> [PASSAGE]:

+ + +

American heir and composer (born 1933)

Gordon Peter Getty (born December 20, 1933) is an American businessman and classical music composer as well as a scion of the wealthy Getty family. Gordon was the fourth child of the oil tycoon, J. Paul Getty. His mother, Ann Rork, was J. Paul's fourth wife. When his father died in 1976, Gordon assumed control of Getty's $2 billion trust. In March 2026, the Bloomberg Billionaires Index estimated his wealth as $8.15 billion and placed him at number 463 on their list of billionaires worldwide, while the Forbes 400 estimated it at $5.5 billion, making him number 276 on their list of the wealthiest Americans.

==Early life==
Getty was raised in San Francisco, California, where he attended St. Ignatius College Preparatory and the University of San Francisco. He also earned a B.A. in music from the San Francisco Conservatory of Music. He studied singing with Verna Osborne.

==Career==
Getty joined the oil business to please his father; however, he eventually sold the family's Getty Oil to Texaco in 1986 for about $10 billion.

+ + +

> [Collected data entries]:

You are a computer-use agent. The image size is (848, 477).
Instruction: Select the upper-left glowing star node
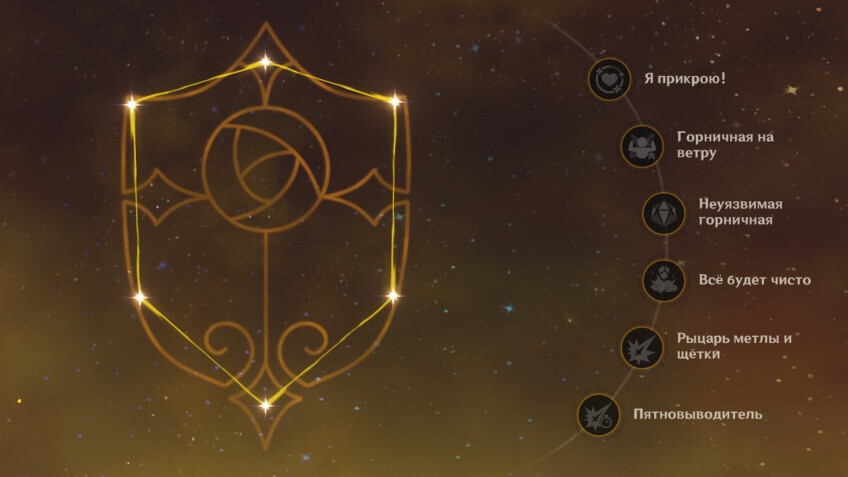point(131,104)
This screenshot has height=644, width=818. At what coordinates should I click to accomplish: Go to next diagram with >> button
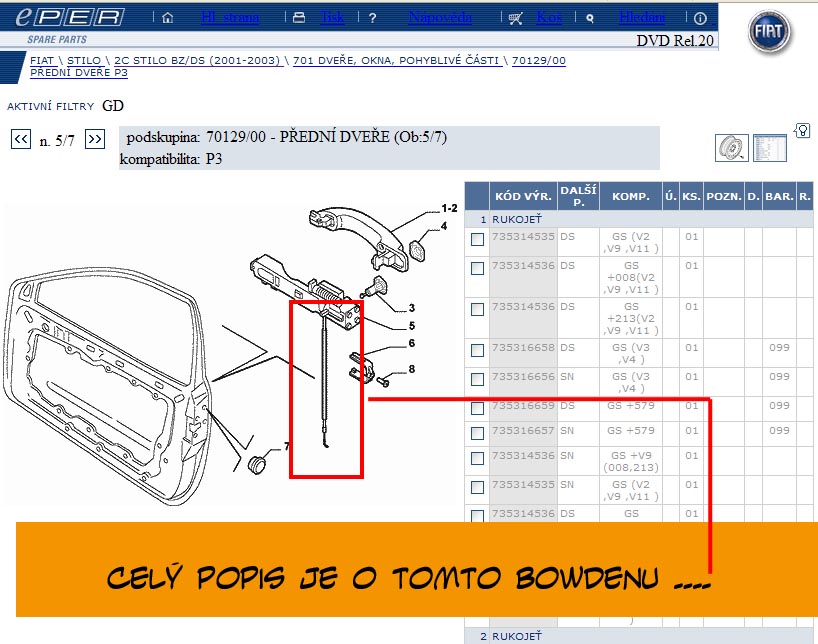tap(95, 140)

+ + +

> [ABOUT THIS TASK]: Please duplicate, word for word, the part of the Gordon Getty text that starts with the words containing "Gordon Peter Getty" and ends with "the wealthiest Americans.". The data is separate material and is not connected to the Gordon Getty text.

> [REPLY TO THE TASK]:
Gordon Peter Getty (born December 20, 1933) is an American businessman and classical music composer as well as a scion of the wealthy Getty family. Gordon was the fourth child of the oil tycoon, J. Paul Getty. His mother, Ann Rork, was J. Paul's fourth wife. When his father died in 1976, Gordon assumed control of Getty's $2 billion trust. In March 2026, the Bloomberg Billionaires Index estimated his wealth as $8.15 billion and placed him at number 463 on their list of billionaires worldwide, while the Forbes 400 estimated it at $5.5 billion, making him number 276 on their list of the wealthiest Americans.